------ Text extract ------
For of, show that it often means multiply, as in one half of twelve. For per, show it often means for each, as in miles per hour. For more than and less than, show comparison bars that grow or shrink by an amount.
Turn this into a five-minute daily habit. Present one sentence with the target keyword. Ask the learner to circle the keyword, say the map aloud, and draw a tiny model. Then solve a fast numerical example that uses the same word.
Add a non-example where the same word does not mean the same operation, such as of in a title or name, so the student learns to check context, not guess on autopilot. Encourage the learner to write a micro note next to the keyword like × for of or compare for than, so their eyes and hands reinforce meaning.
In groups, run quick keyword relays. One student reads a line, another draws the model, a third computes, and a fourth checks the unit. Rotate roles so everyone practices each part. At home, families can play a short game during dinner where someone says a sentence with a keyword and the child explains it in math.
Keep it light and fun. Over time, the percentage of misreads falls, and confidence rises. Debsie’s lessons fold these keyword reps into warm-ups so learners meet them daily without extra load. If you would like ready-to-use keyword maps, our trial class includes a downloadable set.
11) Math item non-attempt (blank response) rate on long word problems (ELLs vs non-ELLs)
Blank responses are signals. They often mean the student felt lost at the first line, not that they could not do the math. The fix is to give the learner a way to start that always works.
Teach a three-move entry: box the question, label a model, and place any number that clearly belongs. Once the pencil moves, the mind follows. Praise the start, then guide the next step. Fear fades when action begins.
Track non-attempts in a small log. Note the date, the topic, and the first word that stopped the student. After a week, look for patterns. If the same phrase keeps showing up, teach it directly with a picture and two examples.
If the problem layout is the issue, retype problems with larger font and more space between lines. If stamina is the issue, cut the set size but keep a high success rate for each set. A string of wins builds the muscle to keep going.
Add timed starts. Give a long problem, but only ask the learner to do the first two moves in thirty seconds. Stop and celebrate a correct start. Then add one more move. Over days, the child builds a habit of beginning right away. Offer read-aloud support for directions and question lines.
Encourage bilingual starts if that helps the child unlock meaning. In Debsie classes, the platform nudges students to make the first mark with quick on-screen cues and gives gentle hints if they stall.
You can try the same flow at home by setting a thirty-second sand timer and repeating the start routine across different topics. As non-attempts drop, overall scores rise because the learner now takes a shot on every item.
12) Calculator-free fluency accuracy (ELLs vs non-ELLs)
When calculators are off, students need strong mental math and written methods. ELL learners can match peers here when language is not a barrier. Build accuracy by teaching a few stable, repeatable methods and practicing them until they feel automatic.
------
- **Objectives**
1. Answer these questions from the math-teaching text:
(a) What does the word "per" often mean?
(b) What are the three moves in the entry taught for blank responses?
(c) What kind of timer, and for how long, is suggested for trying the start routine at home?
2. Write a continuation of the math-teaching text, starting right after its final sentence.
The listing that comes next is separate material with no connection to the math-teaching text.
------ Record extracts ------
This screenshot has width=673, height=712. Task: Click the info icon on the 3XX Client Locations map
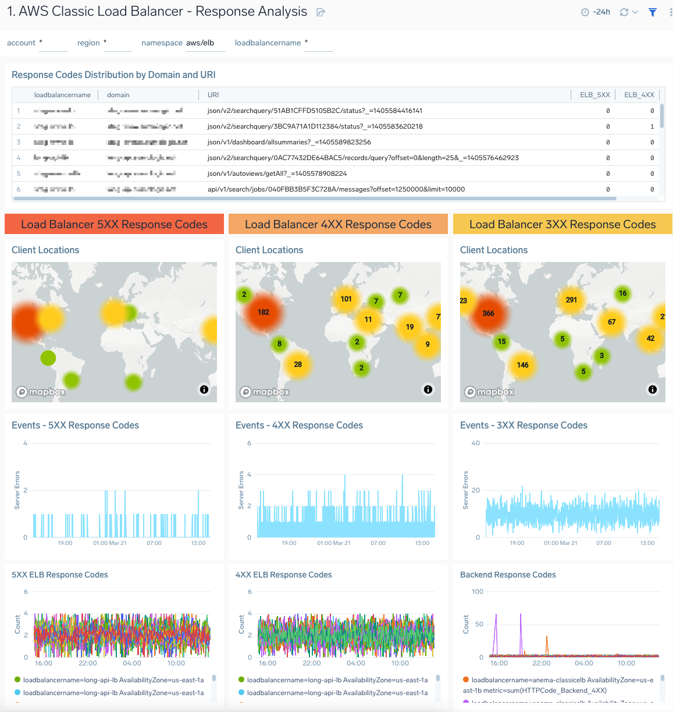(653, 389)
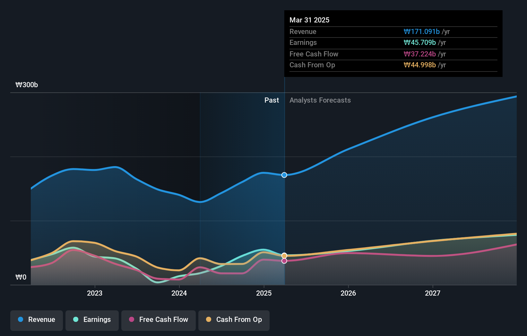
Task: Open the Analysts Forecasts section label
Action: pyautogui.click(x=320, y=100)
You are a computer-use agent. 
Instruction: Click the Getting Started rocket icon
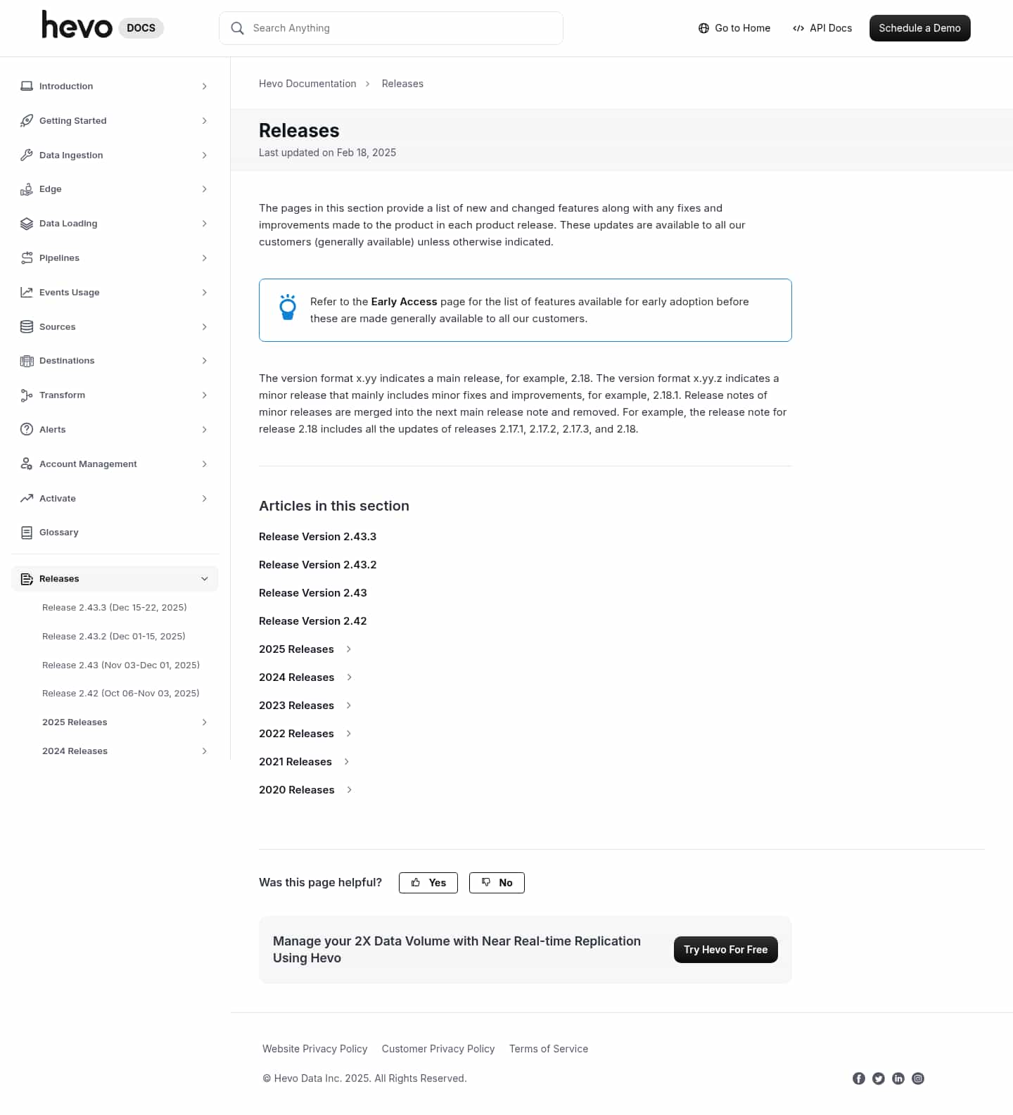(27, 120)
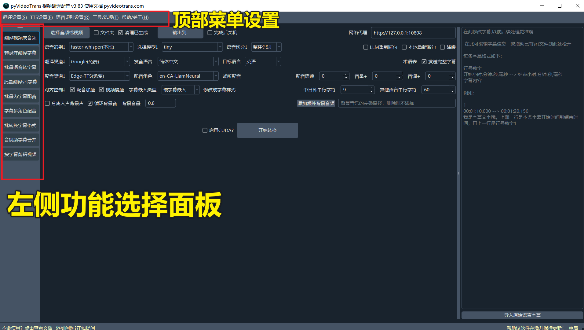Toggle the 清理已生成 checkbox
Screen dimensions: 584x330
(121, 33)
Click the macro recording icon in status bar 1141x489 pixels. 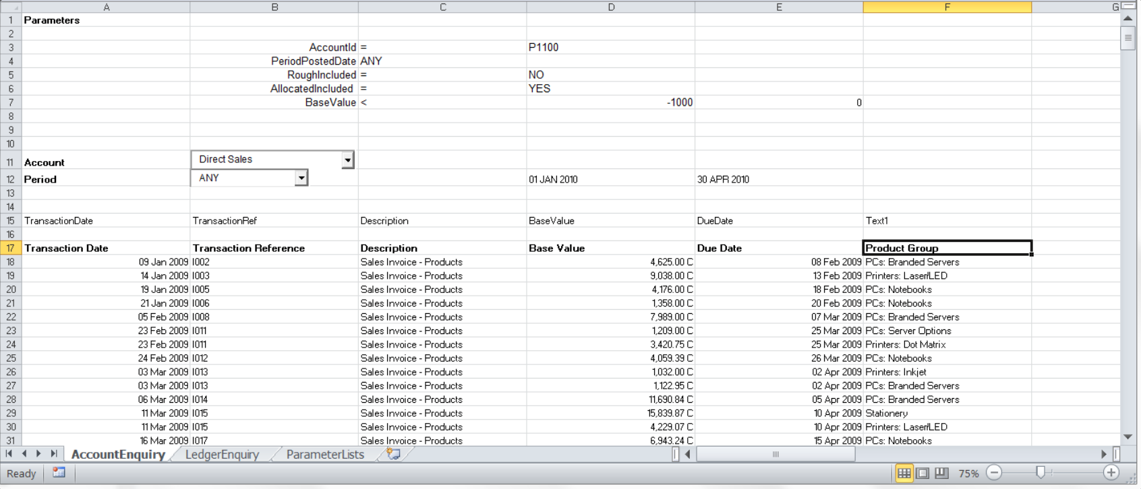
------
------ Record extracts ------
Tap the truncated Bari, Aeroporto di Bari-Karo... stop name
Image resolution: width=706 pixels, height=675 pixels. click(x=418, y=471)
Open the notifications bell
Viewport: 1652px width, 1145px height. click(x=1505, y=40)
------
- **Task responses**
1.
(a) It often means "for each," as in miles per hour.
(b) Box the question, label a model, and place any number that clearly belongs.
(c) A thirty-second sand timer.

2.
For addition and subtraction, use place-value alignment with clear arrow moves and regrouping marks. For multiplication, teach partial products or area models before the compact algorithm, so meaning comes first.
For division, teach repeated subtraction on a number line and then move to long division with labeled steps.
Create daily accuracy sprints without dense text. Present ten mixed problems with big numbers and ample space. Ask the learner to write each step, say the action in short words, and check the answer with the inverse operation.
Keep a simple scoreboard that tracks correct items with zero rework. If errors appear, sort them by type such as place shift, forgetting to carry, or sign mistake. Coach one type at a time using tiny, focused drills. Build muscle memory with consistent markings, like always circling the regroup number and always drawing a small box around final answers.
Layer in estimation first. Before solving, ask the child to round and predict a rough answer. This makes final accuracy checks easier and reduces wild mistakes. If language still slows the child, allow a brief home-language whisper during the plan step.
What matters is a clear method and a clean record of steps. Debsie’s live instructors model these paths and share printable step cards that sit on the desk while students work. If you want those step cards and sample sprints, book a free trial and we will send them.
Over time, calculator-free tasks feel calm and steady, and accuracy climbs because the process is clear and practiced.
13) Effect size of bilingual glossaries on ELL math achievement
When students can check a key word in both English and their home language, the fog lifts. A bilingual glossary turns confusion into clarity in seconds. It does not replace teaching. It supports it at the moment of need.

The effect shows up most when the glossary is short, visual, and tied to the unit at hand. A long dictionary slows children down.
A tight, living list speeds them up and lowers stress. The glossary works best when each term has three parts: the word, a simple picture or model, and one short sentence that shows the word in action with numbers. This helps the brain hold meaning and use it right away.
Why it matters
Math words do special jobs. Factor, product, quotient, scale, and rate each point to a structure. If a learner guesses the meaning, they may pick the wrong operation or sketch the wrong model.
A bilingual entry lets the child confirm meaning without breaking focus. It also honors the home language as a strength, not a barrier. Children feel safe to check a word and move on. That safety shows up as better accuracy and faster starts on problems.
Action you can take today
Build a six to ten word glossary for the current unit and keep it on the desk. Use clean fonts, large labels, and one model per word. Read each entry aloud once a day. Ask the student to point to the picture while saying the term in both languages.
During work time, allow quick peeks without penalty. At the end of the week, retire words the child now owns and add new ones. In class, project the glossary during warm-ups and refer to it while modeling steps so students see it used in real time.
At Debsie, we attach a clickable glossary to every lesson so kids can tap a word and see a picture right away. You can do the same at home with a small binder or a simple slide deck that grows with your child.
14) Percentage of math test time spent decoding language vs computing (ELLs)
On many tests, ELL learners spend more minutes decoding sentences than doing the math. This is not a lack of skill. It is a load issue. If a child spends half their time just to understand the story, they rush the actual computation and make avoidable mistakes.
The goal is to shift time toward thinking with numbers, not wrestling with words. We do that by training fast, repeatable reading moves and by reducing noise in the text whenever we can.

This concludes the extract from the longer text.